→ Set exercise 1
Which spacecraft does the interplanetary shock text name as the sources of the magnetometer and ion plasma measurements used in the study?
→ Set exercise 2
Could you write the next few sentences of the interplanetary shock text, picking up after its final sentence?

→ Quoted text
+ + +

Interplanetary shocks are one of the crucial dynamic processes in the Heliosphere. They accelerate particles into a high energy, generate plasma waves, and could potentially trigger geomagnetic storms in the terrestrial magnetosphere disturbing significantly our technological infrastructures. In this study, two IP shock events are selected to study the temporal variations of the shock parameters using magnetometer and ion plasma measurements of the STEREO−A and B, the Wind, Cluster fleet, and the ACE spacecraft. The shock normal vectors are determined using the minimum variance analysis (MVA) and the magnetic coplanarity methods (CP).
During the May 07 event, the shock parameters and the shock normal direction are consistent. The shock surface appears to be tilted almost the same degree as the Parker spiral, and the driver could be a CIR. During the April 23 event, the shock parameters do not change significantly except for the shock θBn angle, however, the shape of the IP shock appears to be twisted along the transverse direction to the Sun-Earth line as well. The driver of this rippled shock is SIRs/CIRs as well. Being a fast-reverse shock caused this irregularity in shape.
The solar corona is hotter than the photosphere, the chromosphere, and the transient layers beneath it. As a result, the high temperatures ionize atoms, creating a plasma of free-moving electrons and ions, known as the solar wind. Historically, (Parker, 1958) predicted the existence of the solar wind and coined the term "solar wind". He deducted it based on German astronomer Ludwig Bierman's observation of how the comet tail always points away from the Sun (Biermann, 2013). The existence of the solar wind was confirmed by the Mariner 2 spacecraft (Snyder and Neugebauer, 1965). The solar wind is a collisionless plasma, and it flows at both supersonic and super-Alfvénic speed, meaning they exceed the Alfvén speed, which is the speed of magnetohydrodynamic waves in a plasma. A shock wave is where a fluid changes from supersonic to subsonic speed. Therefore, the fast-moving solar wind tends to create a shock on its journey. Hence, interplanetary (IP) shocks are common through the heliosphere , which is a bubble-like region of space surrounding the Sun and extending far beyond the orbits of the planets and is filled with the solar wind. There are a few varieties of shocks such as planetary bow shocks, shocks that are risen due to the stream interaction regions (SIR), which is called co-rotation interaction region (CIR) when extending beyond 1 AU, and coronal mass ejection (CME) driven shocks. IP shocks are one of the main and efficient accelerators of energetic particles (Tsurutani and Lin, 1985; Keith and Heikkila, 2021). These accelerated particles can cause disturbances to the geomagnetic field and are hazardous to astronauts and satellites. (IP) shocks driven by (CMEs) precede large geomagnetic storms (Gonzalez et al., 1994). Large geomagnetic storms can damage oil and gas pipelines and interfere with electrical power infrastructures. GPS navigation and high-frequency radio communications are also affected by ionosphere changes brought on by geomagnetic storms (Cid et al., 2014) and can cause internet disruptions around the world for many months (Jyothi, 2021). Therefore, IP shocks are important in determining and understanding space weather.

+ + +

→ Data excerpts
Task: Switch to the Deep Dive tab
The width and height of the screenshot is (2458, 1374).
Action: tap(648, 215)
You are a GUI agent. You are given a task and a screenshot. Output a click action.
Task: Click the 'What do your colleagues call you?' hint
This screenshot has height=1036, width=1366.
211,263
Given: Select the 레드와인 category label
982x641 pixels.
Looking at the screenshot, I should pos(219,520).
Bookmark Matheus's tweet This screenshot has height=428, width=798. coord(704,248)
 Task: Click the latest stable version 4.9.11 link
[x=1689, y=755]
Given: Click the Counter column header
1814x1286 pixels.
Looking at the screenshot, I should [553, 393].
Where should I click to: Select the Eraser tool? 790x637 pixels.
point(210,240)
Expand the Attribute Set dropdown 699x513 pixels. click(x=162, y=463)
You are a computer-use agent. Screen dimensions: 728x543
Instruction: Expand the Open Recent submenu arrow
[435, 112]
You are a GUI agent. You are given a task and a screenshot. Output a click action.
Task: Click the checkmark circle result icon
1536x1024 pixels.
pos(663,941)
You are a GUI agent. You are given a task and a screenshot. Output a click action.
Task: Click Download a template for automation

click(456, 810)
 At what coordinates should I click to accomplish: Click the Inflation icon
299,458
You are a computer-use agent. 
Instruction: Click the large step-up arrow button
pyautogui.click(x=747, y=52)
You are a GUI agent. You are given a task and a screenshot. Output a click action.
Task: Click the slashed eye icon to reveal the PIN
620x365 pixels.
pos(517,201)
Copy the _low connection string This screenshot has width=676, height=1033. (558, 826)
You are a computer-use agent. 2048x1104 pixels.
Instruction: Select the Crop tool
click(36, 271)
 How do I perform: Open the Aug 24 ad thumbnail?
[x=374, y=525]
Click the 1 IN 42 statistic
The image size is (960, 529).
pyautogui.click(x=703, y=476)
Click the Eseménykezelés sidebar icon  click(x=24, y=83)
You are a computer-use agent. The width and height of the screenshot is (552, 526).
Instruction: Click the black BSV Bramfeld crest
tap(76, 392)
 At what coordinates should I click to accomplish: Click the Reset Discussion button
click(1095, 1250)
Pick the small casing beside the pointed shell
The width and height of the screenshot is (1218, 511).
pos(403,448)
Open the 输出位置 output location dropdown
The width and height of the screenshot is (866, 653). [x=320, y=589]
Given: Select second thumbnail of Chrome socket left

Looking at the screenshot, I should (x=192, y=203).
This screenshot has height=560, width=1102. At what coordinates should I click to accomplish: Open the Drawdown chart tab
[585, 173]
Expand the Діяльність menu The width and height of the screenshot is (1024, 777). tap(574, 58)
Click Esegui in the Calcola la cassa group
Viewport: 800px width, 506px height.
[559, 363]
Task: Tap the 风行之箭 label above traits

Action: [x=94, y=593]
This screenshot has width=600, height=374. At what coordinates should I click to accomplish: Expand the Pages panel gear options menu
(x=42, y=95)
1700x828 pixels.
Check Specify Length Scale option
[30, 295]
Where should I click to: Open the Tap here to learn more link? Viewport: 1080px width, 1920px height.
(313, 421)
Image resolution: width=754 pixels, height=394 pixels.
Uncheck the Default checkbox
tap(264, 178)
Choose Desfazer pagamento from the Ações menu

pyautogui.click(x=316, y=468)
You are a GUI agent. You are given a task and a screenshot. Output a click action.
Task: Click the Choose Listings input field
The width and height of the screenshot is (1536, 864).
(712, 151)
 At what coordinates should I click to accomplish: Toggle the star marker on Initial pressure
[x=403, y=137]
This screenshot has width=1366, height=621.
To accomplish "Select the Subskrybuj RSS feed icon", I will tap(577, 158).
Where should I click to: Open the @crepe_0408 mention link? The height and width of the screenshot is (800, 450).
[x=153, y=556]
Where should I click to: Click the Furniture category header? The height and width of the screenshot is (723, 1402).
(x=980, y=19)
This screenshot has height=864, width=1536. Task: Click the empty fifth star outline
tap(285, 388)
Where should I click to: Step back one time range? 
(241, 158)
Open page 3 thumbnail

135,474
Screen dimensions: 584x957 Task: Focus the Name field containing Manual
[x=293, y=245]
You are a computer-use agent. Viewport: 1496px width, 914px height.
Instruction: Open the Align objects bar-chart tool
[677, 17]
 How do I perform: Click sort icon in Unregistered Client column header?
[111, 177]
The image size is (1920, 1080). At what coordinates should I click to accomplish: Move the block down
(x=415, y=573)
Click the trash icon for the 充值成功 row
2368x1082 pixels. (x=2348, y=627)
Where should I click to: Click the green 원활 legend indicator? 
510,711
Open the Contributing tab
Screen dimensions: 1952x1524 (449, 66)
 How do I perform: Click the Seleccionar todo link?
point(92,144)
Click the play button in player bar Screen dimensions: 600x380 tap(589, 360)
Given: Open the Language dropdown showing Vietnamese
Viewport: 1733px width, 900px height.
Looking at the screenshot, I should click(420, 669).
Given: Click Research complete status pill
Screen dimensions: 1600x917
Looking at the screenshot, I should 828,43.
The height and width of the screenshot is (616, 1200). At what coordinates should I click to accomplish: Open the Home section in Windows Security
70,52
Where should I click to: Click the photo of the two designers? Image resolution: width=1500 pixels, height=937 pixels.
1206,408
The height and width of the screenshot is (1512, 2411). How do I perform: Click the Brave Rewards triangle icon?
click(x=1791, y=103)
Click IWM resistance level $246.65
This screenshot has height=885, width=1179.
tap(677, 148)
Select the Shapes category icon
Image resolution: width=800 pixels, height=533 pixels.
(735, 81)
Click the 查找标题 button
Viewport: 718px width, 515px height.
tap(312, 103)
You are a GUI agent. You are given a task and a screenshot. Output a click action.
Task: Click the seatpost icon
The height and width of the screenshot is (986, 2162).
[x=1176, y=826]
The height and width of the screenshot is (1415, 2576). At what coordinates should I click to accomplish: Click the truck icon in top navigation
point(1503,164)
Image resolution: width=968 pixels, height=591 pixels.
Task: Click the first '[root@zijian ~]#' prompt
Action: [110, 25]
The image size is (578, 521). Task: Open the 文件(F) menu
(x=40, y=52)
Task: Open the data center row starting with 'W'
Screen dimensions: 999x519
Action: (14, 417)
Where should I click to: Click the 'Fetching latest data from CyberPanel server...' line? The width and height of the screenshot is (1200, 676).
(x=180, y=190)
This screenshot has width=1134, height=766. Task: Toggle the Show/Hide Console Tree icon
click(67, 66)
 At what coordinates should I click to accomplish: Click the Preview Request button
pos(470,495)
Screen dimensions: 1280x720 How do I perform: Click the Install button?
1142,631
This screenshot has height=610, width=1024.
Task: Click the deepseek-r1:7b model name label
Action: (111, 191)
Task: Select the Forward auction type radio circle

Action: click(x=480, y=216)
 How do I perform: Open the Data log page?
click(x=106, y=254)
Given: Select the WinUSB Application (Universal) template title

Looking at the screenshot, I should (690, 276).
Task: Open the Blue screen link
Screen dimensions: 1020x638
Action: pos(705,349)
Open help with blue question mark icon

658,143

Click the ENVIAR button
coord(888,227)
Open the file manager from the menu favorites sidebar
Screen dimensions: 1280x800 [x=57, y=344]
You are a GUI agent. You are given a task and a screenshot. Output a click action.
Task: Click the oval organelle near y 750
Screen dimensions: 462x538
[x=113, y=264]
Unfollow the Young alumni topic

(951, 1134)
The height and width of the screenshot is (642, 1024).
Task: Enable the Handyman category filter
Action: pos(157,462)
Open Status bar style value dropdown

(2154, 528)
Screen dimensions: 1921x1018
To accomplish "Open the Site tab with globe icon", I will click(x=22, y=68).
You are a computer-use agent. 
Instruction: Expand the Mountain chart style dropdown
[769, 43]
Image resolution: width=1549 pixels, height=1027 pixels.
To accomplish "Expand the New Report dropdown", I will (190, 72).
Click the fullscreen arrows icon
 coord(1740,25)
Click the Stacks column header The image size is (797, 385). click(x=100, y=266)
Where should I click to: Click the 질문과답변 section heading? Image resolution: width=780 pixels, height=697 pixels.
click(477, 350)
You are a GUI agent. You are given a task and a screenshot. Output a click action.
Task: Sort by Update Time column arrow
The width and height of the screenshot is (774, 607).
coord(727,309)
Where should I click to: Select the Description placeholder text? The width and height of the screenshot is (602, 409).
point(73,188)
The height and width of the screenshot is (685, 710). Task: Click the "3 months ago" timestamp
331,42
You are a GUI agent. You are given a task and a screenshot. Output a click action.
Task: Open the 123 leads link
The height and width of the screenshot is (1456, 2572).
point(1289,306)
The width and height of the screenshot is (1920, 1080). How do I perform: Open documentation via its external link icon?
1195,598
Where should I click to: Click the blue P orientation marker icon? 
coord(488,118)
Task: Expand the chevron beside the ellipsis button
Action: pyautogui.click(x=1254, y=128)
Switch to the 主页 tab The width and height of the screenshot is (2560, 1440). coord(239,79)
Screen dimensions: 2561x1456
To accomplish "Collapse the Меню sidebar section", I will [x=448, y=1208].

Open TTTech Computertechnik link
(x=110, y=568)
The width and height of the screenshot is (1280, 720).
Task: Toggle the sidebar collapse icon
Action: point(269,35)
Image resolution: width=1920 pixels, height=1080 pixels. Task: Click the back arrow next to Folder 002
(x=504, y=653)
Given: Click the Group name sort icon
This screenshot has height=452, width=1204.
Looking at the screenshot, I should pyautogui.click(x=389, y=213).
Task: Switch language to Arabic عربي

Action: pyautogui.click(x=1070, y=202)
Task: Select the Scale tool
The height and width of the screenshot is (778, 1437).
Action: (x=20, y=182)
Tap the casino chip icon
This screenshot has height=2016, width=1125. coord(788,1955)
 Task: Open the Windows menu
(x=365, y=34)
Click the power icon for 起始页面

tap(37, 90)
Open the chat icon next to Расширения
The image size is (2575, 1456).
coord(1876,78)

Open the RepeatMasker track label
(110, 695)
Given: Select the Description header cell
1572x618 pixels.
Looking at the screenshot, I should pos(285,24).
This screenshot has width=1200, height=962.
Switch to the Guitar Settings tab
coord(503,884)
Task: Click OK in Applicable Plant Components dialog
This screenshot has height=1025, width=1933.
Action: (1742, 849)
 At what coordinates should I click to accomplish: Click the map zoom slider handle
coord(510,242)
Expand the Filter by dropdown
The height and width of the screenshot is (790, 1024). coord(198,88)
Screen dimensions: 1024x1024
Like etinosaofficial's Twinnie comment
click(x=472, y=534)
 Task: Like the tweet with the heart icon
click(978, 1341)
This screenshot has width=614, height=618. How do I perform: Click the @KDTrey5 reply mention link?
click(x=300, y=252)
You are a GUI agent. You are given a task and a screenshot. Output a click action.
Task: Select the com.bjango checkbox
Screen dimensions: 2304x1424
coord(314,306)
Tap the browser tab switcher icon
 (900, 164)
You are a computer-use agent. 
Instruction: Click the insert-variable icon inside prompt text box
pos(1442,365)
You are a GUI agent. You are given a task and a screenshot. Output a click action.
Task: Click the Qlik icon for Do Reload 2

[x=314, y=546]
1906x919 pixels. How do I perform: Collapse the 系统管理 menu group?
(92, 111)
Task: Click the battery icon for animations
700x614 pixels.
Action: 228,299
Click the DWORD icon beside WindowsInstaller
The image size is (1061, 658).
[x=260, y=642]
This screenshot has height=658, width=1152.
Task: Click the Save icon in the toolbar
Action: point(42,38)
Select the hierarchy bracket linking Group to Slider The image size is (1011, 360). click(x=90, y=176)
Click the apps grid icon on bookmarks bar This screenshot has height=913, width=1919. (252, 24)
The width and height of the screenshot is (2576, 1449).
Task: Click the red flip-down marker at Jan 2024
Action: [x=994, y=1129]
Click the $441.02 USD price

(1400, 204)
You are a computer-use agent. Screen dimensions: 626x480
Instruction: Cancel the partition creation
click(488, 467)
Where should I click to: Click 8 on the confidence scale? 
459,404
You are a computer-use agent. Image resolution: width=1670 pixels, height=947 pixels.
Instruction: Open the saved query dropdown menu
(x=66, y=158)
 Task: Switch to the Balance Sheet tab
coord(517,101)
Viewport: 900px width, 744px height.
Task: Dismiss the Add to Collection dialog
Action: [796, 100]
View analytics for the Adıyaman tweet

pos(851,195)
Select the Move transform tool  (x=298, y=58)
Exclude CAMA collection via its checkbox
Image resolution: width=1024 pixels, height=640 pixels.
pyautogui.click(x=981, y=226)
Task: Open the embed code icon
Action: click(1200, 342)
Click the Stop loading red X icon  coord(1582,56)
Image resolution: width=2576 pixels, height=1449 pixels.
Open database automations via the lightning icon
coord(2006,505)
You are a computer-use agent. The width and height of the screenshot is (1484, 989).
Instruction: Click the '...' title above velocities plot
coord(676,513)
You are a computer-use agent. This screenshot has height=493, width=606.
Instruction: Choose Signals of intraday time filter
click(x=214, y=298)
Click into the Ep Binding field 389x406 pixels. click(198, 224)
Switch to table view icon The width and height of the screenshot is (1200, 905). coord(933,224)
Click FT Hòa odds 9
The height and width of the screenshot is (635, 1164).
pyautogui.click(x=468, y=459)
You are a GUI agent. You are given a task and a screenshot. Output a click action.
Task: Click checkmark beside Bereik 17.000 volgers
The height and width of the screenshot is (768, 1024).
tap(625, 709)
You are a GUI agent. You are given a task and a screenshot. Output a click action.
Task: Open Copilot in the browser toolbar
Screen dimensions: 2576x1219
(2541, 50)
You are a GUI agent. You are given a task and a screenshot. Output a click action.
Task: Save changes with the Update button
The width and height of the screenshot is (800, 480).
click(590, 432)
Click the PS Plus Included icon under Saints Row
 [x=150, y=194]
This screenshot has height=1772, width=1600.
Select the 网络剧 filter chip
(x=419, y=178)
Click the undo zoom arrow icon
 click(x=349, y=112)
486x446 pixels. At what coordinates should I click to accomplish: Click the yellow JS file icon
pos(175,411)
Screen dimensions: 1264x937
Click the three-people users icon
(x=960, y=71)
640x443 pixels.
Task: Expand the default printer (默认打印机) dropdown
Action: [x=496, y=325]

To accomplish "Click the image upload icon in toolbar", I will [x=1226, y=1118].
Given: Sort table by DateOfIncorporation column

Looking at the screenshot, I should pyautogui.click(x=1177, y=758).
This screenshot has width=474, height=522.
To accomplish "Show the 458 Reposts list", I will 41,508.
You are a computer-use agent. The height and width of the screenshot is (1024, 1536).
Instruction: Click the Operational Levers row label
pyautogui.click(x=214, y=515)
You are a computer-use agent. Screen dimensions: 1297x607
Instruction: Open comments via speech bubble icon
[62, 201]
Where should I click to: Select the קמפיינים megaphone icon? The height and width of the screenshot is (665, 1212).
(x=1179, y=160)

+ + +

→ Task response 1
STEREO−A, STEREO−B, Wind, the Cluster fleet, and ACE.

→ Task response 2
The main goal of this thesis is to study and determine parameters such as IP shock normals, upstream and downstream plasma parameters (magnetic field, density, temperature, velocity), and how they vary in their temporal evolution. There are several methods for determining the shock normal vector (Paschmann and Daly, 1998). In this thesis, the minimum variance analysis (MVA) and the magnetic coplanarity method (CP) are used. These two methods are primarily utilized because they require solely magnetic field data. The data are from NASA's twin Solar Terrestrial Relations Observatory Ahead (STEREO−A) and Behind (STEREO−B) (Kaiser et al., 2008), the Wind (Ogilvie and Desch, 1997), and Advanced Composition Explorer (ACE) spacecraft Stone et al. (1998c), and ESA's four identical Cluster constellation satellites--Cluster-1 (C1), Cluster-2 (C1), Cluster-3 (C3), and Cluster-4 (C4) (Escoubet et al., 1997). The temporal resolution of the magnetometers of the heliospheric (and the Cluster) spacecraft is significantly higher than the plasma instruments because the variations are quite slow in the heliosphere. So, any agreement between the two methods indicates relatively accurate shock normal vectors (Facskó et al., 2008, 2009, 2010). Here, two events are studied, one is May 07, 2007, and the other is April 23. The data selection year, 2007, is special because location-wise it was the year when twin STEREO−A and B spacecraft were closer to the Sun-Earth line until their gradual separation from each other in the following years. Later, the spatial separation is so high that it is hard to distinguish the spatial and temporal changes. Hence, shocks during this period are proper to study shock propagation and their temporal developments in the case of using these spacecraft.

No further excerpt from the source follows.